Kadına Şiddet Yalanı

Kadına Şiddet Yalanı

Önce okuyun sonra kızın!

1: Modern çağda, endüstrileşmiş/tüccarlarmış her toplumda görülen, ‘kadına şiddet’ olarak markalanıp piyasaya sürülen mesele, son zamanlarda Türkiyede algı operasyonlarıyla sürekli dillendirilen mesele oldu. Modern olan her şeyde olduğu gibi bu meselede de görünen/gösterilenle gerçeklik aynı değildir; gerçeği görmek/bulmak isteyenler modern paradigmanın dışına çıkmak zorundalar; kolay olmasada..

2: Şiddet, kategorik bir tutumdur, kültürel, genel bir tepkidir; sosyolojik ekonomik psikolojik birçok nedeni vardır.
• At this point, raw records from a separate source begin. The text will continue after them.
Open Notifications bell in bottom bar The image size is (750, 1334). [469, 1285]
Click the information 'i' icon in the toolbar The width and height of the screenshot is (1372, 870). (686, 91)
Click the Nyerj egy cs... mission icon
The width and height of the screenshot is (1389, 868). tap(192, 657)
Modern devlet, kent, kurum, grup, bunlara dair statü politikalarının görünür görünmez şiddeti ve insanın bunlarla ilişkisi derken bireyin, özgür ve sivil bireyin de ekonomik ve politik iktidar karşısında acze veya zora düşünce kendini ifade etme biçimi olarak yansıyor.

Meseleyi bağlamından ve sebeplerinden bağımsız düşünürsek kadına özel bir şiddetten bahsedilemez; olsa olsa kategorik şiddetin bi alt maddesi olarak kadına yansıyan kısmından bahsedilebilir..
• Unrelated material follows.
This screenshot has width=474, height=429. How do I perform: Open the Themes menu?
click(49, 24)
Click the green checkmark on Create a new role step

3. 3.Milenyuma girerken Amerika’nın/Nato’nun uluslararası toplum, hukuk, istikrar ve dünya barışını korumak adına lanse ettiği ‘kapitalist dünya düzenine’ karşı çıkanları, küre çapında ‘terörist’ tanımıyla niteleyerek ‘düşman’ kategorisine sokmasını, düşmanlarına askeri-siyasi-mali operasyonlarını ‘meşrulaştırma’ vahşetini/şiddetini bi kenara yazın..
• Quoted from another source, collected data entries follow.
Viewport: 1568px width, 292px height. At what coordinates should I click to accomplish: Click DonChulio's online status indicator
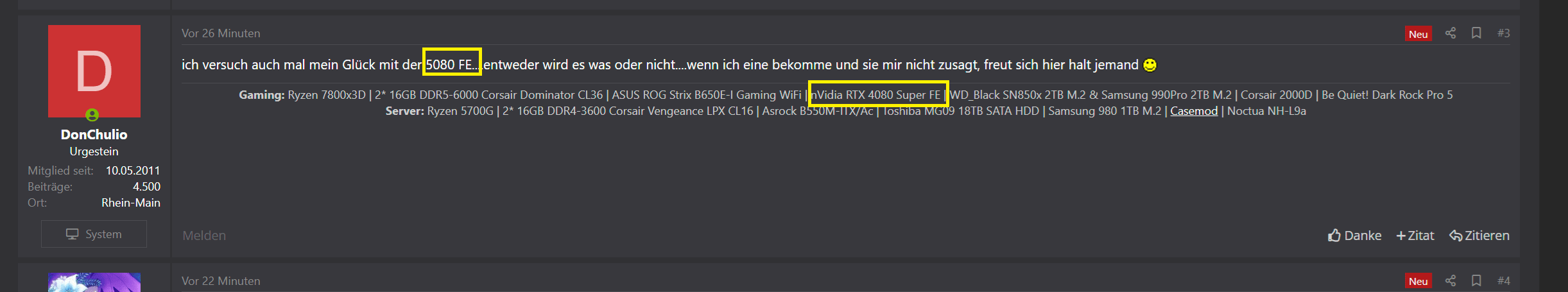pos(92,115)
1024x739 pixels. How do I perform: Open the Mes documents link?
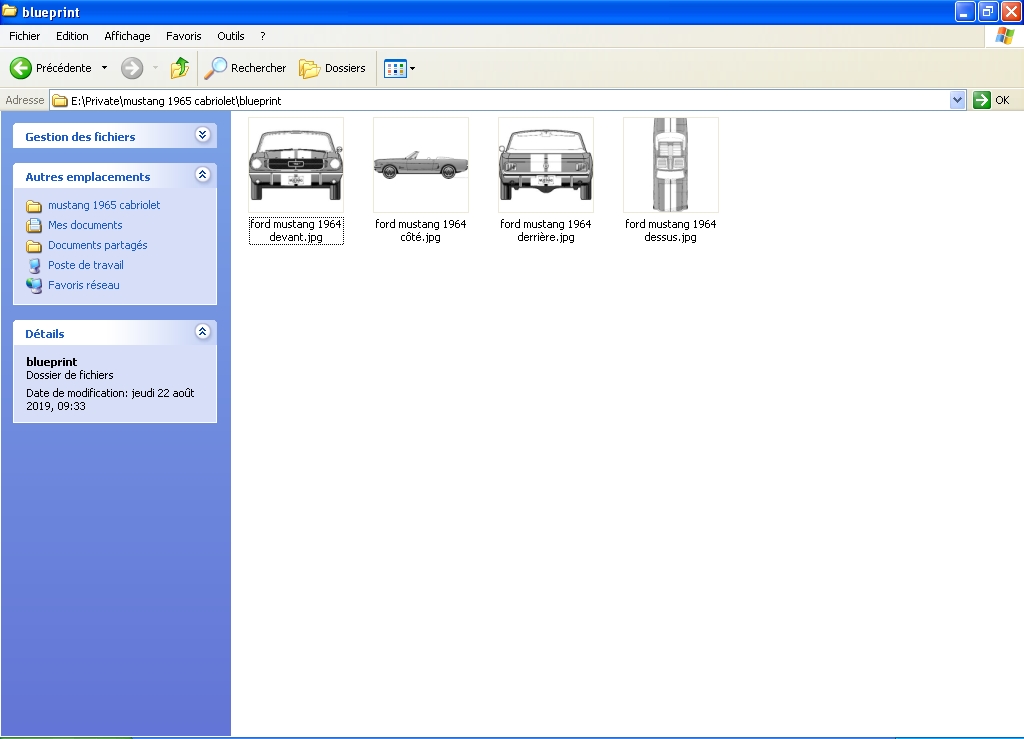85,225
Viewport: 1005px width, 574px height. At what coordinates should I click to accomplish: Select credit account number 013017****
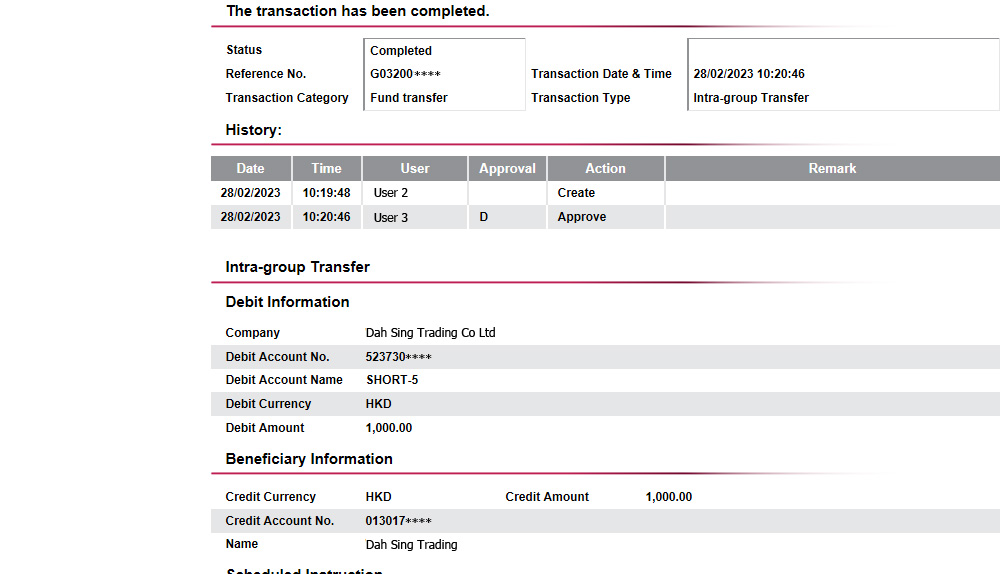tap(399, 521)
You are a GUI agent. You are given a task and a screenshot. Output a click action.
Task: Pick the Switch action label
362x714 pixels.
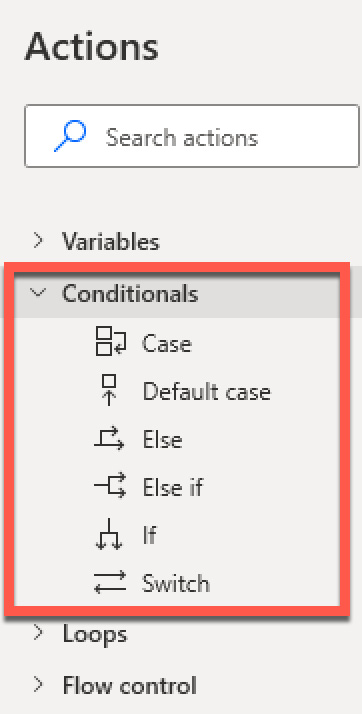pyautogui.click(x=176, y=583)
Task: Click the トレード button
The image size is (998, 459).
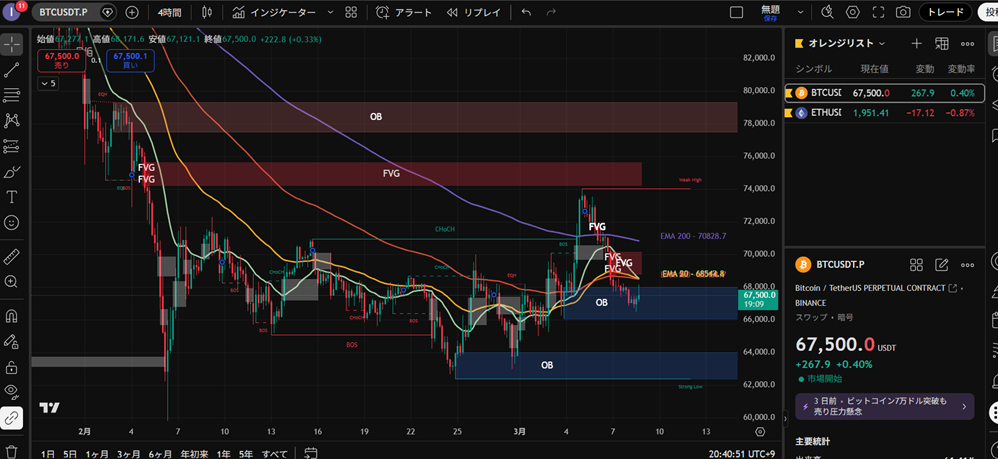Action: click(945, 13)
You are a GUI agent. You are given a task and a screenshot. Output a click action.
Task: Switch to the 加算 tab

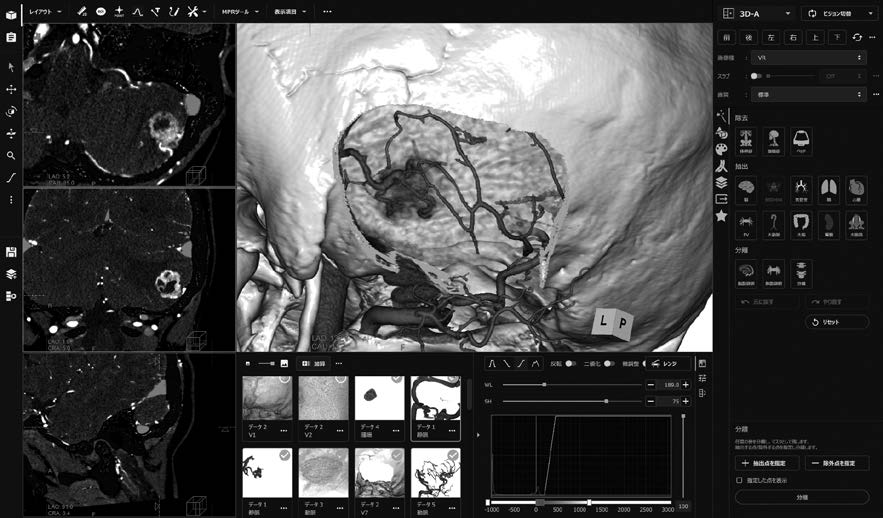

Buna, bu vesileyle Amerika’nın liderlik ettiği kapitalist dünya düzenine entegre olmuş uydu devletlerin kendi iktidar alanındaki sosyo-politik ve ekonomik muhaliflerini ‘terörist’ olarak niteleyip devlet eliyle uygulamaya soktukları vahşeti/şiddeti de, ekleyin..

Küresel bir dünyadan bahsettiğimizde Türkiyenin bu dünya düzeninden bağımsız olmadığını, toplum katmanlarında yukardan aşağıya doğru her kesime ve herkese yansıyan göreceli şiddete eğilimin ve uygulamanın doğal bi şey olduğu söylenmelidir.

Uluslararası siyaset, hukuk, düzen derken küre çapında ve yerelde ekonomik planda gelir dağılımındaki çarpıklığı, işsizliği, sefaleti, kirlenmiş suları, salgın hastalıkları, yaşanamaz meskenleri, özele hasredilmiş kaynakları vs hesaba katmak gerekir. Elbette bunların kurumsal şiddetten bağımsız olduğu düşünülemez.

4: Şu ilaveyi yapalım:
Modern insan, sürekli çaba göstermek zorunda kaldığı kent ve mega kentlerdeki yaşamda soyut bi sistem; makina gibi çalışan bir toplumsal mekanizma; devasa yapı kurum ve merkezlerle kuşatılmıştır.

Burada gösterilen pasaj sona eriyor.